Bütün bu işler olup bittikten sonra, revirin boyuna işleyen kapısından girip çıkanların şaşan bakışları ve şaşkın sesleri önünde, Ali, bir acayiplik vesilesi olmaya alıştı. Yalnız, bir türlü akıl erdiremediği şey, bu bir sürü kocaman erkeğin, hasat

yapıldığı, işlerin bu en civcivli zamanında burada nasıl tembel tembel gevezelik edebildikleriydi. Yavaş yavaş buna da alıştı (Kemal,2010:65).

Ali mutfağa geldi. Aşçının bamya ayıkladığını görünce, “Kolay geesin!” diyerek sokuldu.

Elleri arkasındaydı. Aşçıyı uzun uzun seyrettikten sonra, “Boşta canı sıkılıyo adamın,” dedi. “Bir bıçak vey de bamya ayıklayım bayi.” (Kemal,2010: 71).

Mevlâna, Mesnevi’sinde anlattığı hikâyede çalışkan olanların emeğinin karşılığının verilmesi gerektiğini, ücretler verilirken de çalışanla çalışmayanı ayırmak gerektiğini vurgulamaktadır.

Bir gün beyleri Sultan Mahmud’a:

-Eyaz denilen bu kölenin ne marifeti var ki, sen ona otuz kişinin maaşı kadar maaş ödüyorsun, dediler (Mevlâna,2007:157).

Böylece Eyaz tek başına otuz beyin edinemediği bilgiyi edinmiş, başaramadığı işi başarmıştı (Mevlâna,2007:158).

-Kışa dayanamıyorum artık!.. Sağ olur da yaza erişirsem, dişimle, tırnağımla çalışıp, çabalayacağım, taştan bir kulübe yapacağım der (Mevlâna,2007:181).

Naci, eserinde çalışıp kendi ekmeğini kazanan, kimseye yük olmayan, evinin geçimini temin eden karakterleri övmüş, çalışmanın verdiği mutluluktan söz etmiştir.

Kazancı öyle bir iki ev idare edebilecek kadar olduğu halde büyükçe bir ev edinmek, hizmetçi tutmak, halayık almak gibi fikirlerde bulunmaz. “Bu evi kendim yaptırdım.
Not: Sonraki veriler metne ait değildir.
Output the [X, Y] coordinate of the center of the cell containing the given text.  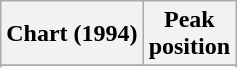
Peakposition [189, 34]
Chart (1994) [72, 34]
Detect which cell encompasses the target text, then output its [x, y] center coordinate. 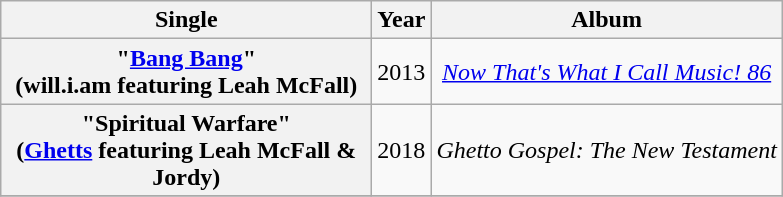
Now That's What I Call Music! 86 [606, 72]
"Spiritual Warfare"(Ghetts featuring Leah McFall & Jordy) [186, 150]
Single [186, 20]
Album [606, 20]
Year [402, 20]
2013 [402, 72]
"Bang Bang"(will.i.am featuring Leah McFall) [186, 72]
2018 [402, 150]
Ghetto Gospel: The New Testament [606, 150]
Return the (X, Y) coordinate for the center point of the cell that contains the specified text.  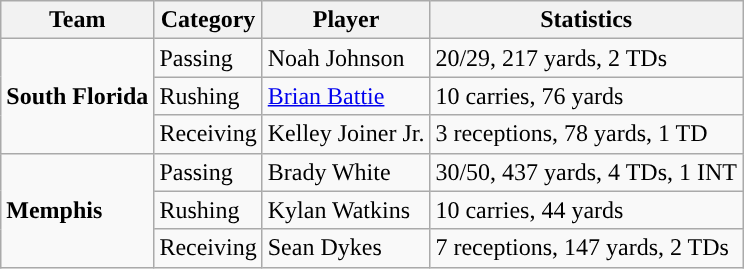
Category (208, 20)
30/50, 437 yards, 4 TDs, 1 INT (586, 172)
10 carries, 76 yards (586, 96)
Statistics (586, 20)
Sean Dykes (346, 248)
Brian Battie (346, 96)
20/29, 217 yards, 2 TDs (586, 58)
South Florida (78, 96)
10 carries, 44 yards (586, 210)
Memphis (78, 210)
Player (346, 20)
Team (78, 20)
7 receptions, 147 yards, 2 TDs (586, 248)
Kylan Watkins (346, 210)
3 receptions, 78 yards, 1 TD (586, 134)
Noah Johnson (346, 58)
Brady White (346, 172)
Kelley Joiner Jr. (346, 134)
Extract the [x, y] coordinate from the center of the cell holding the provided text.  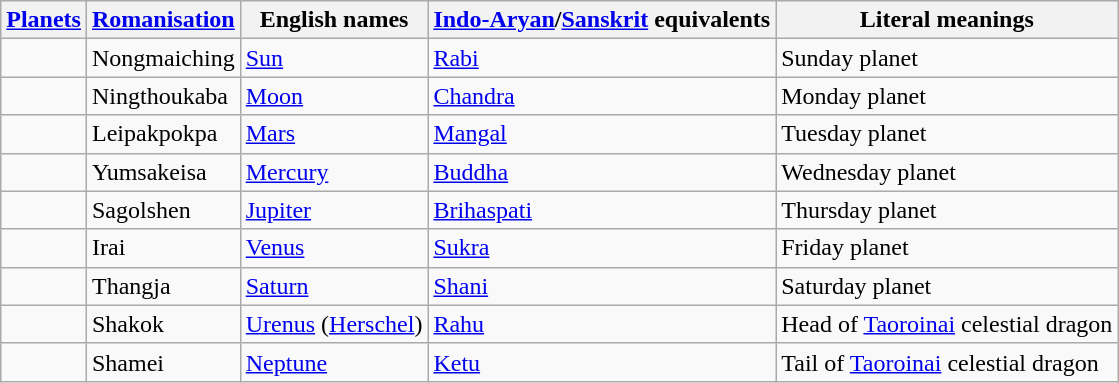
Tuesday planet [947, 134]
Rabi [602, 58]
Irai [163, 248]
Ningthoukaba [163, 96]
Yumsakeisa [163, 172]
Indo-Aryan/Sanskrit equivalents [602, 20]
Sun [334, 58]
Leipakpokpa [163, 134]
Thangja [163, 286]
Literal meanings [947, 20]
Sunday planet [947, 58]
Rahu [602, 324]
Jupiter [334, 210]
Shamei [163, 362]
Saturday planet [947, 286]
Sukra [602, 248]
Monday planet [947, 96]
Venus [334, 248]
Shakok [163, 324]
Romanisation [163, 20]
Nongmaiching [163, 58]
Head of Taoroinai celestial dragon [947, 324]
Moon [334, 96]
Ketu [602, 362]
Brihaspati [602, 210]
Buddha [602, 172]
Urenus (Herschel) [334, 324]
Mercury [334, 172]
Mars [334, 134]
Wednesday planet [947, 172]
English names [334, 20]
Sagolshen [163, 210]
Tail of Taoroinai celestial dragon [947, 362]
Mangal [602, 134]
Friday planet [947, 248]
Thursday planet [947, 210]
Saturn [334, 286]
Shani [602, 286]
Neptune [334, 362]
Planets [44, 20]
Chandra [602, 96]
Output the [x, y] coordinate of the center of the cell containing the given text.  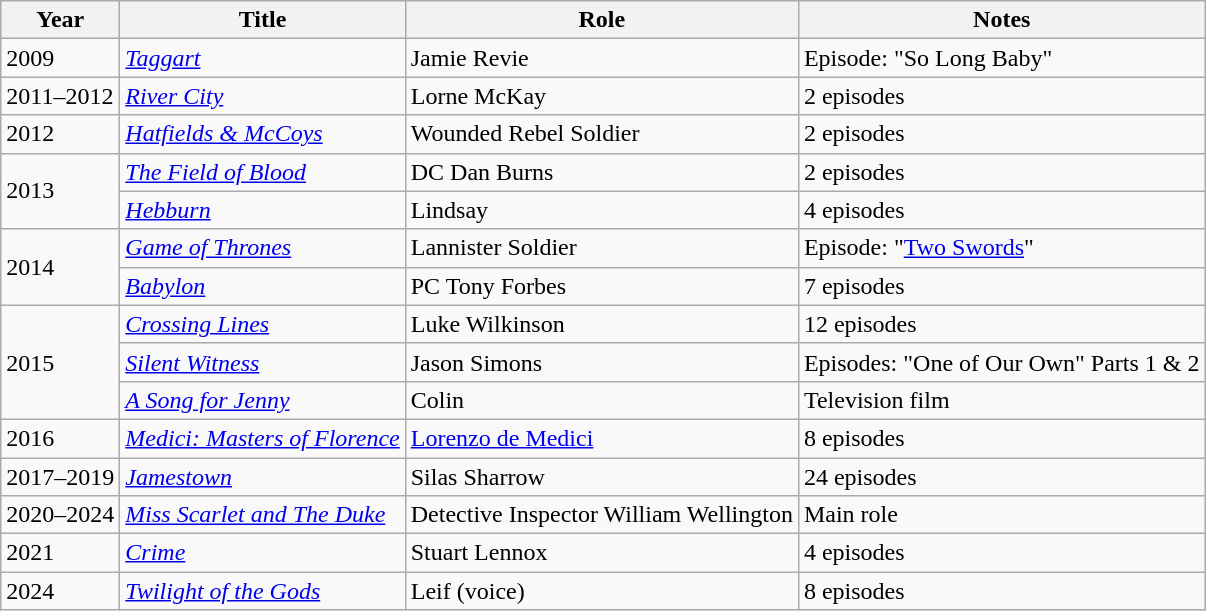
The Field of Blood [262, 172]
Hebburn [262, 210]
Episode: "Two Swords" [1002, 248]
Taggart [262, 58]
Wounded Rebel Soldier [602, 134]
Episode: "So Long Baby" [1002, 58]
DC Dan Burns [602, 172]
Lorne McKay [602, 96]
A Song for Jenny [262, 400]
2011–2012 [60, 96]
2015 [60, 362]
PC Tony Forbes [602, 286]
2021 [60, 553]
2024 [60, 591]
Medici: Masters of Florence [262, 438]
Crime [262, 553]
Television film [1002, 400]
Lindsay [602, 210]
Stuart Lennox [602, 553]
Year [60, 20]
Notes [1002, 20]
Game of Thrones [262, 248]
Title [262, 20]
Jason Simons [602, 362]
Main role [1002, 515]
Silent Witness [262, 362]
River City [262, 96]
2012 [60, 134]
2013 [60, 191]
2020–2024 [60, 515]
2009 [60, 58]
Colin [602, 400]
24 episodes [1002, 477]
Detective Inspector William Wellington [602, 515]
Silas Sharrow [602, 477]
Miss Scarlet and The Duke [262, 515]
Lorenzo de Medici [602, 438]
Jamestown [262, 477]
2014 [60, 267]
Episodes: "One of Our Own" Parts 1 & 2 [1002, 362]
2016 [60, 438]
Jamie Revie [602, 58]
Hatfields & McCoys [262, 134]
2017–2019 [60, 477]
Role [602, 20]
Lannister Soldier [602, 248]
7 episodes [1002, 286]
Leif (voice) [602, 591]
Twilight of the Gods [262, 591]
Crossing Lines [262, 324]
Luke Wilkinson [602, 324]
Babylon [262, 286]
12 episodes [1002, 324]
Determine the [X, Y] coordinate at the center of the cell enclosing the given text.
Severim. Kalabalığımız yok. Bize yetip gidiyor. Dükkânda kendi malımız. Çalışıp kazanıyoruz. Güzel güzel geçiniyoruz. Cenabıhakk’a şükredelim. Bize verdiği nimetlerin kadrini bilelim… İçimizde yabancı bulunmasın. Hizmetçi, halayık derdi çekilmez. Kendi işinizi kendiniz görün. Allah yardım eder. Merak etmeyin. Hizmetçilik, halayıklı evlerde bu saadet bulunmaz…” (Naci,2010:14).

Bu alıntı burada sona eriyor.